On 26 September 1792, Earl Macartney set sail from Portsmouth aboard HMS Lion, accompanied by the East Indiaman Hindostan. After stalling in squally weather off Torbay, they skirted Brittany before sailing south to Madeira, round the Cape of Good Hope and then east to the Chinese port city of Tientsin (Tianjin). Counted among the passengers were nearly 100 of Georgian Britain’s finest brains – natural philosophers, instrument makers and draughtsmen – and, as importantly, some 600 crates of artefacts and objects carefully chosen to showcase the advanced thinking and industrial might of Great Britain.

Macartney’s mission was to convince the Chinese to open up their huge markets to imports from Britain – “to excite at Peking a taste for many articles of English workmanship hitherto unknown there”. So he laid before the “Celestial Court” a vast array of textiles and trade goods.

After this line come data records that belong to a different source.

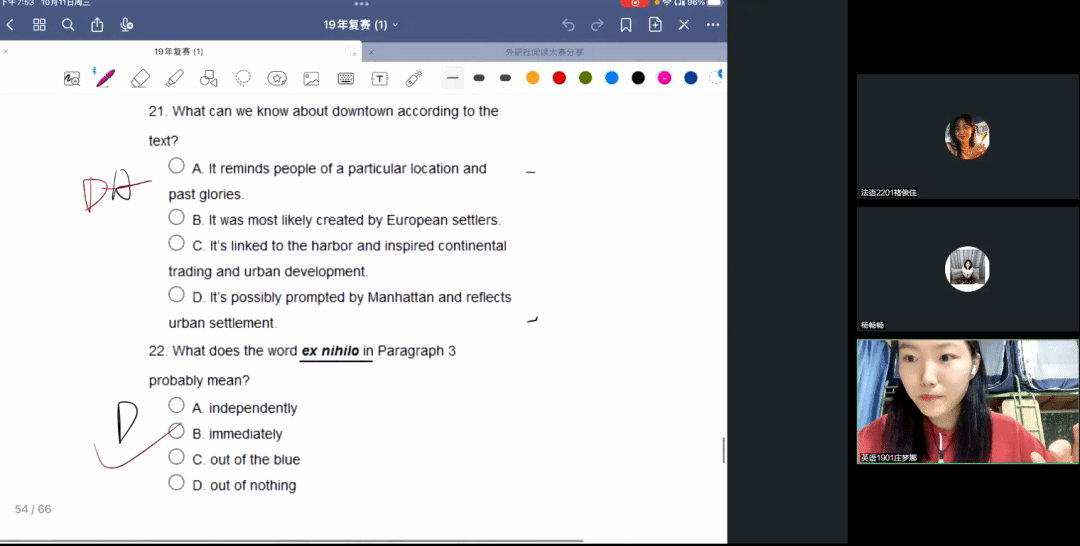Image resolution: width=1080 pixels, height=546 pixels.
Task: Choose the lasso selection tool
Action: [x=243, y=78]
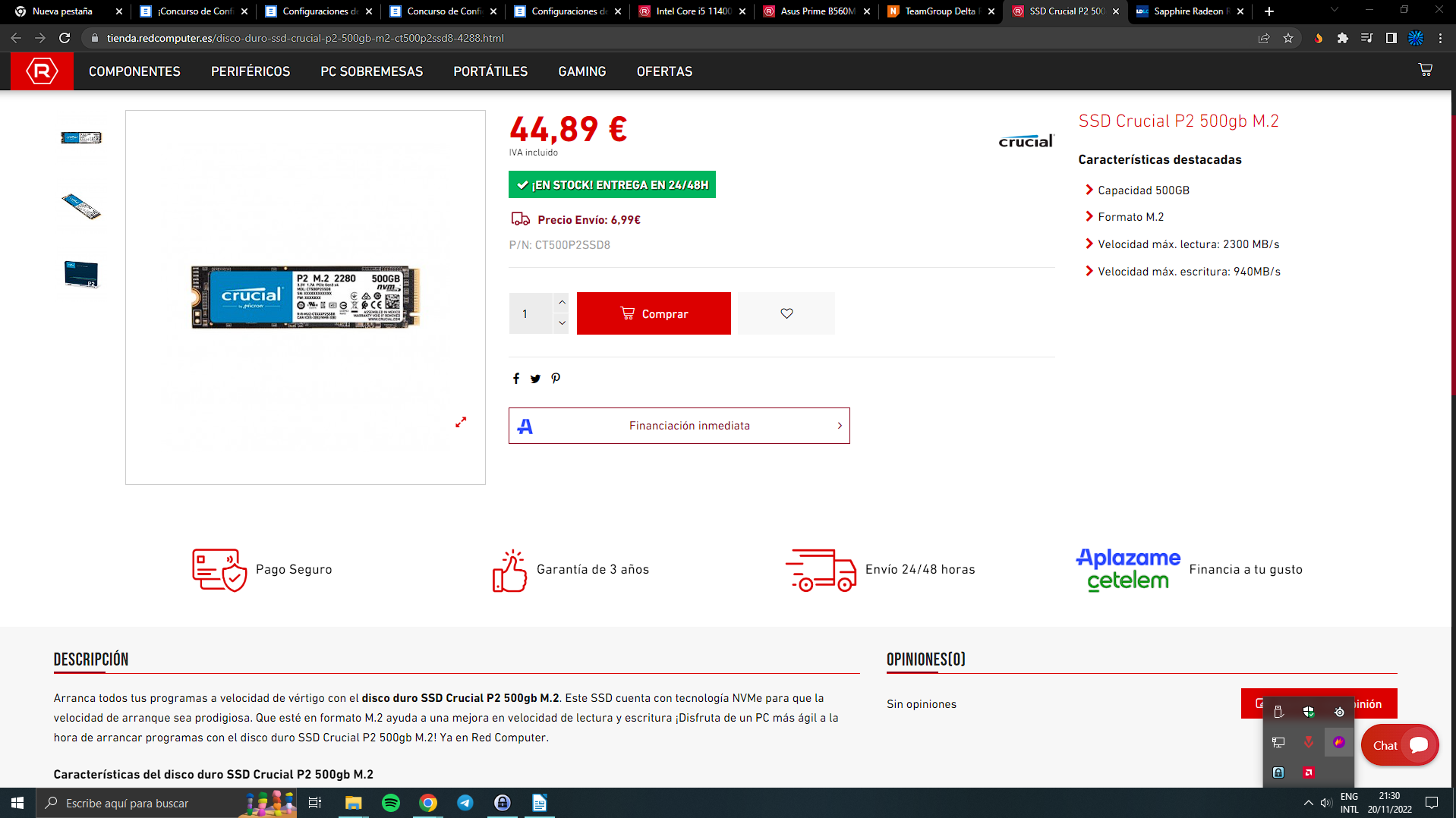Screen dimensions: 1456x818
Task: Show hidden system tray icons arrow
Action: [1308, 803]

Most remarkably, he took china to China, in the form of six Wedgwood vases. In the official register of Goods Purchased for the Embassy to China, “Wedgwood Jasperware” valued at £169.17.0 stands as perhaps the most outrageous testament to an unwavering British belief in its design and manufacturing prowess.

It was an inspired choice. What Josiah Wedgwood – the father of English pottery – had achieved was of global significance. During the final decades of the 18th century, he turned the tide on Chinese porcelain imports and made Great Britain the epicentre of ceramics. In the words of his epitaph, Wedgwood converted “a rude and inconsiderable manufacture into an elegant art, and an important branch of national commerce”.

Wedgwood was a radical who not only transformed the ceramic industry but also played an active role in promoting democracy

The impact was felt around the world. “Its excellent workmanship; its solidity; its fine glaze, impenetrable to acids; the beauty, convenience, and variety of its forms, and its moderate price, have created a commerce so universal that in travelling from Paris to St Petersburg, from Amsterdam to the furthest point of Sweden one is served at every inn from English earthenware,” wrote the French travel writer Barthélémy Faujas de Saint Fond after his visit to Britain in 1784.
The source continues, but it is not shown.